# How do you divide up your practice time?



## Samuel Kristopher

I've always been curious as to how people spend the time that they practice piano (or I guess any instrument) during the day, and I like trying different formats to keep things varied and maybe find something that works better.

At the moment my preferred arrangement is:

10-15 minutes on scales/arpeggios
30 minutes on an Etude (I try to pick a new one each day to train sight-reading but sometimes I get stuck on it if I really enjoy it)
60 minutes (or more) on a particular piece that I'm learning

The last part is usually quite flexible - if my day is really busy I might only practice it for 30 minutes but if it's a day off I might stick around for 2 hours, or come back later.

What about you guys?


----------



## BlackKeys

Mine is pretty similar;

1. Warm-up with scales/chords/arpeggios for 5-10 mins

2. Play through some old pieces as a review (sort of a second warm up) for 15 mins

3. I usually go to my working pieces (anywhere from 2-4) and play them through separating the hands, fast, slow, spot practice for 15-30 mins per piece.

4. End my practice with playing or sight reading some fun pieces (examples: the finale from The Firebird or the piano part of Elgar's Cello Concerto, just random pieces that I love for the melody or interesting technique).

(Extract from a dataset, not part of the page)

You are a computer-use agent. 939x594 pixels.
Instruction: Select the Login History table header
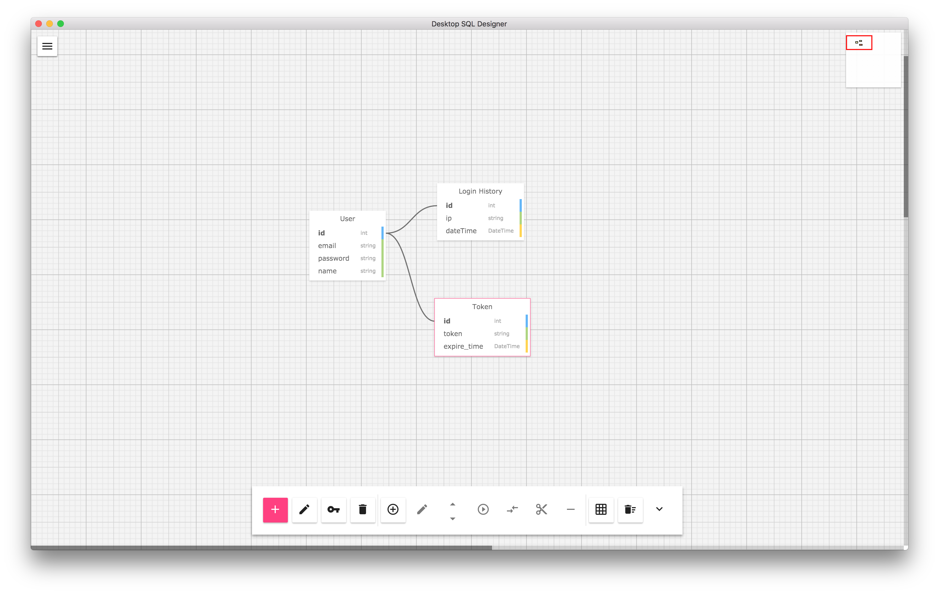point(480,191)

Depending on the day, or if I need to quickly memorize a piece, I'll randomly go back and spot practice for 5-10 mins at a time.


----------



## Crystal

I don't divide my practice time. I simply practice, practice and practice until good.


----------



## Pugg

Crystal said:


> I don't divide my practice time. I simply practice, practice and practice until good.


Pretty much the same for me, it's not my daily bread so when asked to accompany someone on the piano, I dive in.


----------